Issue in question, my years of training,
All of it gone for naught.
Rely on reason,
As I was taught.
Suddenly none of that applies,
Not when I've gazed into those eyes,
they are astounding
Oh, God, they take my breath away.
Eyes that grace the most amazing face
In ways I dare not say.
Shouldn't I tell [him] the way I'm feeling,
Ev'ry last detail of
How my heart hovers against the ceiling somewhere above?
Never mind logic truth and art.
Only one issue for this heart.
Issue in question?
Issue in question? No question. It's love.
As I listened to these words, I realized that all the reason in the world, all the commandments, all the “training,” etc. does not take away the fact that Jonah is the man I love nor does it take away the happiness I feel when I’m with him. Again, I felt a resounding confirmation that Heavenly Father is happy that I am happy and that all will be well with me.

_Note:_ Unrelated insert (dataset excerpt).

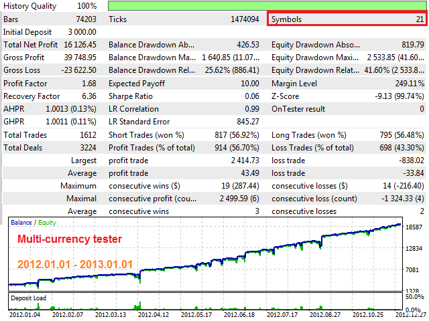Click the Balance legend label on chart

[x=21, y=223]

Jonah was in town the other day to see my show, and one of the things we did was see the movie, Up, with my mom. If you have not seen Up and are planning to, do not read this because I am about to reveal a major spoiler. First off, I have to say the movie was one of the most magical I have seen in some time. It was awesome. In the story, the main character made a promise to his wife that he would take her to Paradise Falls in South America. However, life gets in the way, and he is never able to keep that promise before she dies. When she dies, he is unable to let go of her (or the stuff in his house that represents her) nor is he willing to forgive himself for failing to keep his promise. He decides to strap hundreds of helium-filled balloons to his house and fly to Paradise Falls so that he can keep his promise to his late wife. At a certain point in the movie he finally gets to the place he always thought he wanted to be, the place he always wanted to take his wife, but realizes there is something else he needs to do to help someone else, and because at this point in the film the helium balloons have lost much of their air, the only way he can help this other individual is by throwing all the stuff that has meant so much to him, that he has hung onto for so long, out of the house. This he does, and this enables him to help this other person and enables him to begin the journey to live his life again. He discovers later that even though his wife never got to see Paradise Falls, that the journey they took just being married and together was adventure enough for her and she gives him permission to start a new adventure without her.
As I watched this movie I knew I was going to be excommunicated, and I realized that the parallels were very similar to my own situation. Sometimes in order to move on in life you have to let go of things, even if they are things that are very precious to you. My religion, as you well know, has meant the world to me, but I also feel that God has now given me full permission to begin a new chapter of my life, and in order to do that, I have to be okay with leaving some things behind. Sometimes you have to lose everything to gain everything. Sometimes what you think you want and what you really want are not the same thing. Of course It’s strange to lose my membership. Of course I feel a sense of loss. But I also feel a great sense of peace, freedom, and happiness as well. Things are going to be just fine for me. I don’t think my lifestyle or attitudes will change much from what they already are. I realized that I made my peace with God about my homosexuality long ago. A formal break from the Church doesn’t change that.
Jonah has helped me be happy. He has helped me further appreciate the beauty in life and in the world. He has helped me be less selfish and more loving. He has helped me see things in myself I thought I had lost. He has shown and given me so much love. He has helped me draw closer to the Lord in many respects. How can that be a bad thing?
Don’t be sad for me. Don’t mourn for me. Don’t be worried about me. I’ve realized that things are going to be just fine.
Please excuse any grammatical errors. It's been a long week, and I'm writing this late at night and am tired. Thanks to all for your words of love and support during this time.